Police Abuse of Roma in Russia

07 November 2002

ERRC field research, conducted in partnership with the Saint Petersburg-based non-governmental organisation Memorial and the Moscow-based Romani organisation Romano Kher revealed that, in many instances, police officers are the perpetrators of acts of violence and discrimination against Roma in Russia. Due to the underreporting of human rights violations against Roma in Russia, the ERRC believes the following to be a non-exhaustive list.

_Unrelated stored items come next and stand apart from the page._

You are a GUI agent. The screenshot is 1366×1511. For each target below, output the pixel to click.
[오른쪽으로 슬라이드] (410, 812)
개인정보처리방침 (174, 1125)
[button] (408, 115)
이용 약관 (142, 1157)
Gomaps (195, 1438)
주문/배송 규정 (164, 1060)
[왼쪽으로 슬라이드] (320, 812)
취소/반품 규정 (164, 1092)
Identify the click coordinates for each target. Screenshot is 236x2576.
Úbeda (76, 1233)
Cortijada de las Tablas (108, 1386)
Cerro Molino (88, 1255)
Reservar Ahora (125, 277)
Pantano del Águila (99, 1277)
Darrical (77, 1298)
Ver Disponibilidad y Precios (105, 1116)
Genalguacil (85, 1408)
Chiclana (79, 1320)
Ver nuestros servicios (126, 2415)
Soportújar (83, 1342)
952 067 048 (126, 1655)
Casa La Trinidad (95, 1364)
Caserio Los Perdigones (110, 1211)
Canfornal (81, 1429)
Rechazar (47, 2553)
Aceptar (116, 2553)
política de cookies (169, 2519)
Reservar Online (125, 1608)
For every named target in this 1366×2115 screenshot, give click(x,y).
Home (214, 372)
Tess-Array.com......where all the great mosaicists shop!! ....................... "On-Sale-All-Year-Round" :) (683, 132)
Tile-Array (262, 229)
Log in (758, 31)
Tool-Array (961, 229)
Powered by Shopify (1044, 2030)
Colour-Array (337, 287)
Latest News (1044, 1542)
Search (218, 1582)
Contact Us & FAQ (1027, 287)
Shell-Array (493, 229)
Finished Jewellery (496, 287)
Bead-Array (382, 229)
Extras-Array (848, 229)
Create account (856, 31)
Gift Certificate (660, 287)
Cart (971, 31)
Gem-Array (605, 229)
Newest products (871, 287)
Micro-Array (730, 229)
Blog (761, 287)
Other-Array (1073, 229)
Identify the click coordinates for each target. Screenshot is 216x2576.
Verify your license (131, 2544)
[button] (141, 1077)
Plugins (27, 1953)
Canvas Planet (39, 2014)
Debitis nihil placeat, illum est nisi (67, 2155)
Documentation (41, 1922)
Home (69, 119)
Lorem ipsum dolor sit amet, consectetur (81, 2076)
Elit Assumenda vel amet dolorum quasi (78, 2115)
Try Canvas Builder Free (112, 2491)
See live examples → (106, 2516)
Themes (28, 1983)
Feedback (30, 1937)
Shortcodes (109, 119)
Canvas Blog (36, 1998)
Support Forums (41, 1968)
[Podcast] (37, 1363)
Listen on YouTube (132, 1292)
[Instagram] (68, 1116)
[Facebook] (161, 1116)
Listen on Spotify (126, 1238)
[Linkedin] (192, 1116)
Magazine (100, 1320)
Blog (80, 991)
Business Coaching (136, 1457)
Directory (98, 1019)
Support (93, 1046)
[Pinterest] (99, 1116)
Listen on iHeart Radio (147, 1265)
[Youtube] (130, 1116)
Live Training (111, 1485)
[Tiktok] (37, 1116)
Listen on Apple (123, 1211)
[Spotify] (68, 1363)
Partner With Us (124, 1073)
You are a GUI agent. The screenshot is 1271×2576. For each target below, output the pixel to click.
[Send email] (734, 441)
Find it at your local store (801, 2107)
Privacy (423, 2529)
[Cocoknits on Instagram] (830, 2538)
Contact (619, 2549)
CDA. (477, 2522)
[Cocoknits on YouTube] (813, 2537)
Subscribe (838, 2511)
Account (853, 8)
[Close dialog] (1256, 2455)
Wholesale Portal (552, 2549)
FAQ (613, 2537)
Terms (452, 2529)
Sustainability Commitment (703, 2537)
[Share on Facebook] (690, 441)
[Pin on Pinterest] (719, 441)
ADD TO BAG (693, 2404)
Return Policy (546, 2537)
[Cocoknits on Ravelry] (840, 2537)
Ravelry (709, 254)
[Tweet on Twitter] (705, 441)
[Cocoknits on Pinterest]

On June 19, 2002, Mr Graf Ivanovich Pavlov testified to the ERRC/Memorial that, on June 7 or 8, 2002, following the death of an OMON special forces officer, he was beaten by police officers while in detention in an apparent attempt to coerce him to admit he was responsible for the death of the officer, in the town of Pskov in north-western Russia. Mr Pavlov reported that police officers – two of whom he identified as Officer A.Y. and Officer S. – from Pskov and Porchov arrested him while he was waiting with his wife, Ms Nonna Alexandrovna Suchanova, at a bus stop in the village of Polonoe near Pskov. Mr Pavlov was reportedly handcuffed in front of Ms Suchanova and pushed into a police vehicle. Mr Pavlov claimed that Officers A.Y. and S. began to beat him immediately after he got in the car and accused him of the murder of the special forces officer. Mr Pavlov was then reportedly driven to a police station in Porchov and, once in the station, was beaten again while still handcuffed and with his legs tied. Throughout the assault, Mr Pavlov told the ERRC/Memorial that the officers tried to coerce him into confessing to the crime. When this did not work, the officers reportedly offered him alcohol and drugs, saying that if he gave a written confession they would help him secure a lesser sentence. Mr Pavlov refused to answer the questions of the officers without a lawyer present, but when Ms Suchanova hired one, the lawyer was reportedly not permitted to enter the police station to meet with Mr Pavlov. Mr Pavlov testified that, by decision of the local prosecutor, Mr Sergei Vladimirovich Gubin, he was held in detention until June 18, 2002, because he was not properly registered and he did not have his passport with him. However, Mr Pavlov stated that the police had confiscated his passport earlier. According to Mr Pavlov, throughout the ten days in detention, the officers at the station referred to him as "Gypsy face" and he was repeatedly threatened and beaten by police officers. One officer, Officer V.I., reportedly threatened to rape Mr Pavlov in the presence of other officers, one of them Officer A.N.K., during an interrogation. Mr Pavlov told the ERRC/Memorial that he did not file a complaint against the officers. As of November 8, 2002, ERRC/Memorial research revealed that there had been no police investigation in the case.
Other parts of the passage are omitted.